ANTI-TAKEOVER EFFECT OF PREFERRED SHARES RIGHTS PLAN AND CERTAIN CHARTER AND
BYLAW PROVISIONS
In February 1996, the Company's Board of Directors authorized its
reincorporation in the State of Delaware (the "Reincorporation") and adopted a
Preferred Shares Rights Plan. The Company's Reincorporation into the State of
Delaware was approved by its stockholders and became effective in May 1996. The
Preferred Shares Rights Plan provides for a dividend distribution of one
Preferred Shares Purchase Right (a "Right") on each outstanding share of the
Company's common stock. The Rights will become exercisable following the tenth
day after a person or group announces acquisition of 20 percent or more of the
Company's common stock, or announces commencement of a tender offer, the
consummation of which would result in ownership by the person or group of 20
percent or more of the Company's common stock. The Company will be entitled to
redeem the Rights at $0.01 per Right at any time on or before the tenth day
following acquisition by a person or group of 20 percent or more of the
Company's common stock.
The Preferred Shares Rights Plan and certain provisions of the Company's
Certificate of Incorporation and Bylaws may have the effect of making it more
difficult for a third party to acquire, or of discouraging a third party from
attempting to acquire, control of the Company. The Company's Certificate of
Incorporation allows the Company to issue preferred stock without any vote or
further action by the stockholders, and certain provisions of the Company's
Certificate of Incorporation and Bylaws eliminate the right of stockholders to
act by written consent without a meeting, specify procedures for director
nominations by stockholders and submission of other proposals for consideration
at stockholder meetings, and eliminate cumulative voting in the election of
directors. Certain provisions of Delaware law could also delay or make more
difficult a merger, tender offer or proxy contest involving the Company,
including Section 203, which prohibits a Delaware corporation from engaging in
any business combination with any interested stockholder for a period of three
years unless certain conditions are met. The Preferred Shares Rights Plan, the
possible issuance of preferred stock, the procedures required for director
nominations and stockholder proposals and Delaware law could have the effect of
delaying, deferring or preventing a change in control of the Company, including
without limitation, discouraging a proxy contest or making more difficult the
acquisition of a substantial block of the Company's common stock. These
provisions could also limit the price that investors might be willing to pay in
the future for shares of the Company's common stock.
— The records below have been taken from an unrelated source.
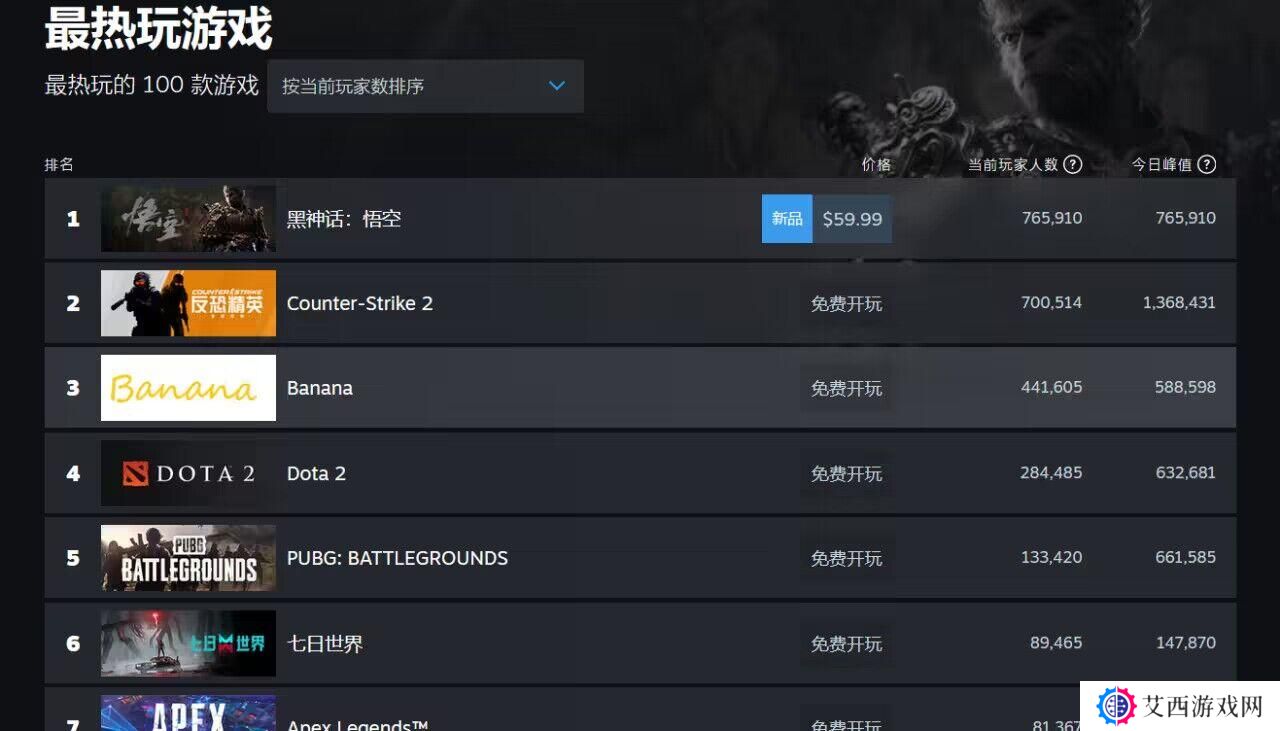Open the Apex Legends thumbnail
This screenshot has height=731, width=1280.
188,713
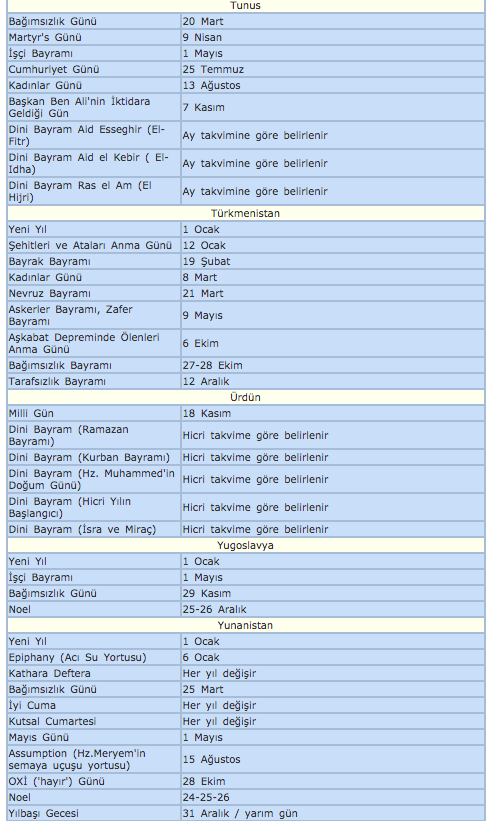Select the 27-28 Ekim date cell

coord(333,365)
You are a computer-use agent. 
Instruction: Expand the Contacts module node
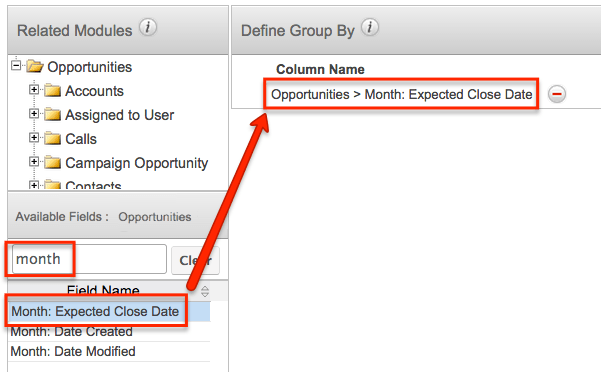[34, 185]
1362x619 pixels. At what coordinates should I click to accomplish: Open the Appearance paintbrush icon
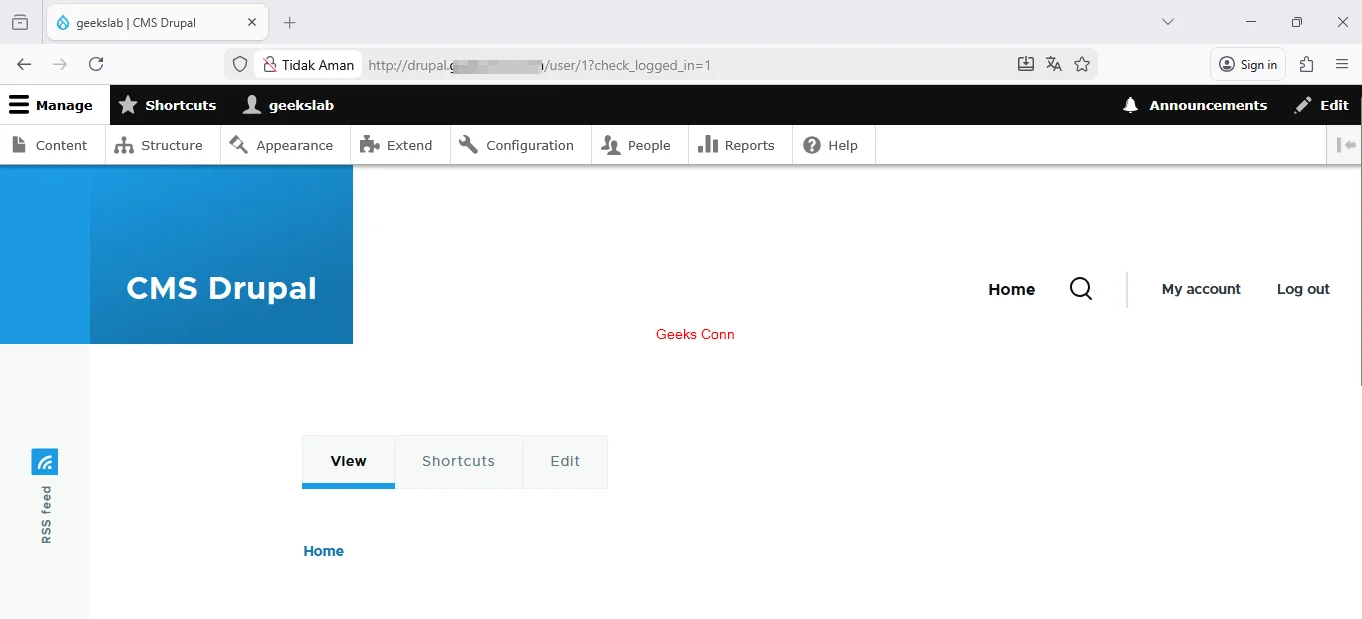(x=239, y=145)
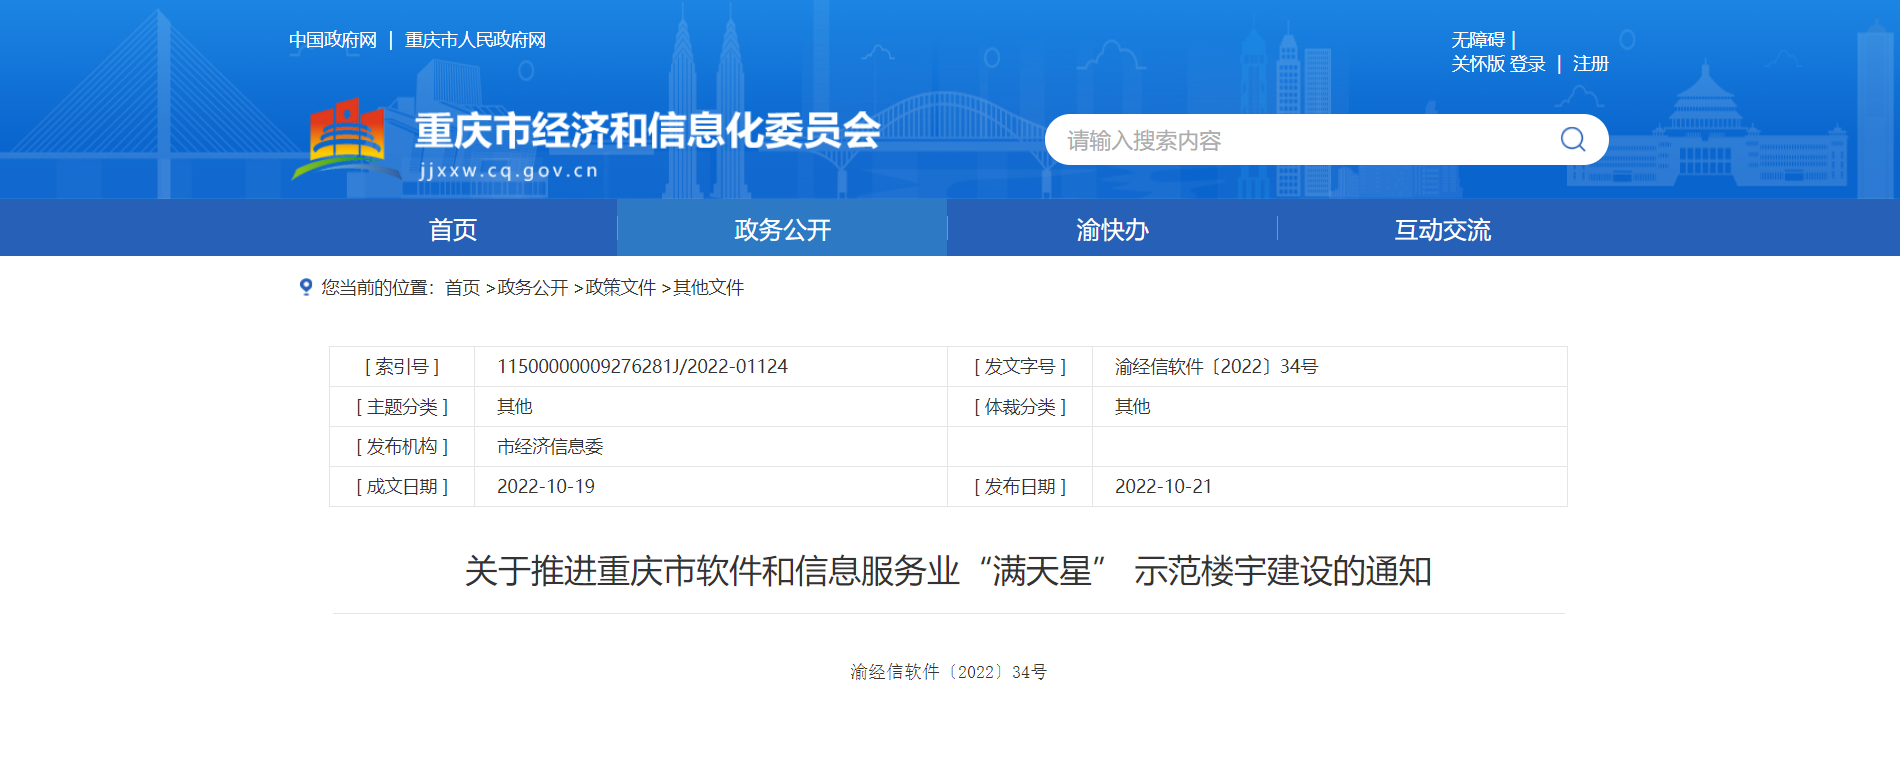Select 首页 in the breadcrumb trail
Viewport: 1900px width, 770px height.
462,288
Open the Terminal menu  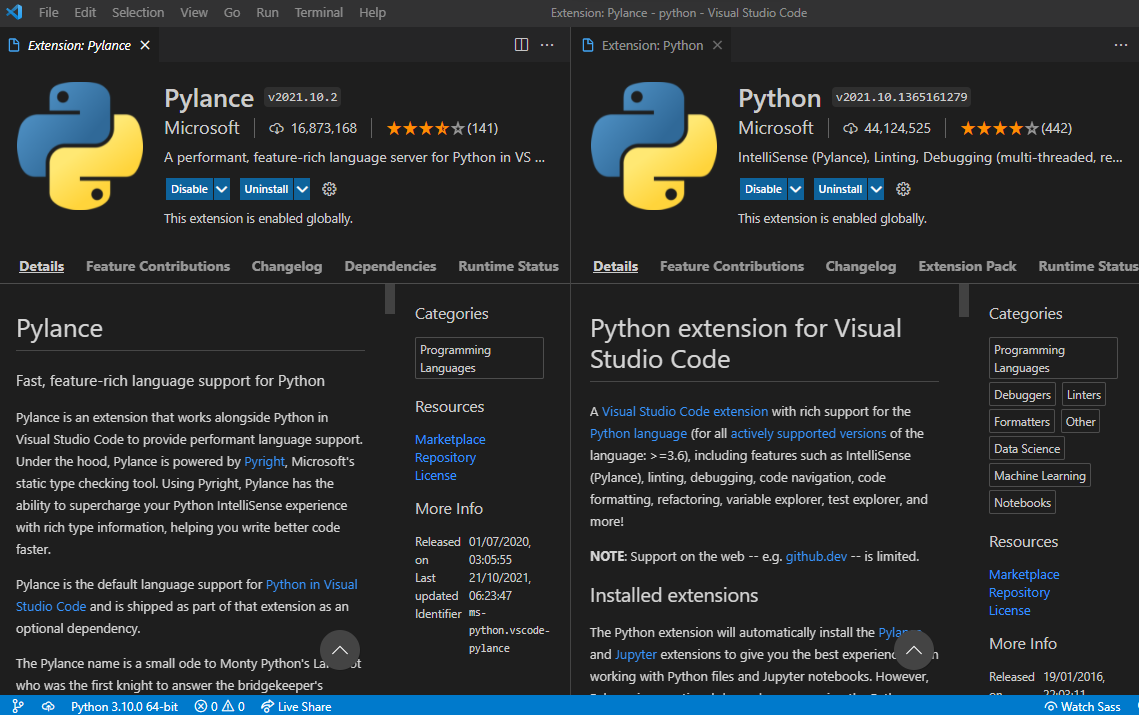click(x=318, y=12)
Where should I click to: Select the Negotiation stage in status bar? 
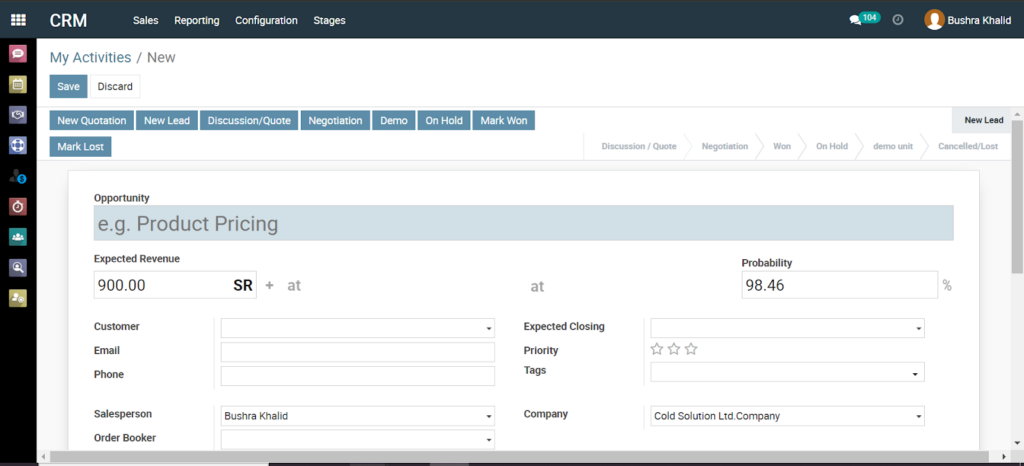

PART II: OTHER INFORMATION
ITEM 1. LEGAL PROCEEDINGS
On September 11, 2000, the Company filed a Notice and Demand for
Arbitration with the American Arbitration Association ("AAA") against
AndroSolutions, Inc. ("ASI") in connection with certain contractual provisions
governing the parties' joint venture, ASIVI, LLC ("ASIVI"). The Company seeks an
award declaring that it is not liable to ASI for a $625,000 milestone payment
that ASI claims is due under the parties' Memorandum of Understanding dated
October 14, 1999 (the "MOU"). The Company also seeks an award directing ASI's
specific performance of other non-monetary contractual obligations. On October
5, 2000, ASI responded to the arbitration demand, denying all claims and
asserting its entitlement to the $625,000 milestone payment. ASI also asserted
counterclaims seeking an award directing VIVUS' specific performance of other
non-monetary contractual obligations. The Company believes ASI's counterclaims
are without merit and, on October 16, 2000, it filed its response to the
counterclaims, denying all liability. The parties began an arbitration hearing
in December 2000 that was postponed while the parties are attempting to agree on
a settlement of the claims. If the parties are not able to reach a settlement,
the hearing is expected to be continued in May 2001.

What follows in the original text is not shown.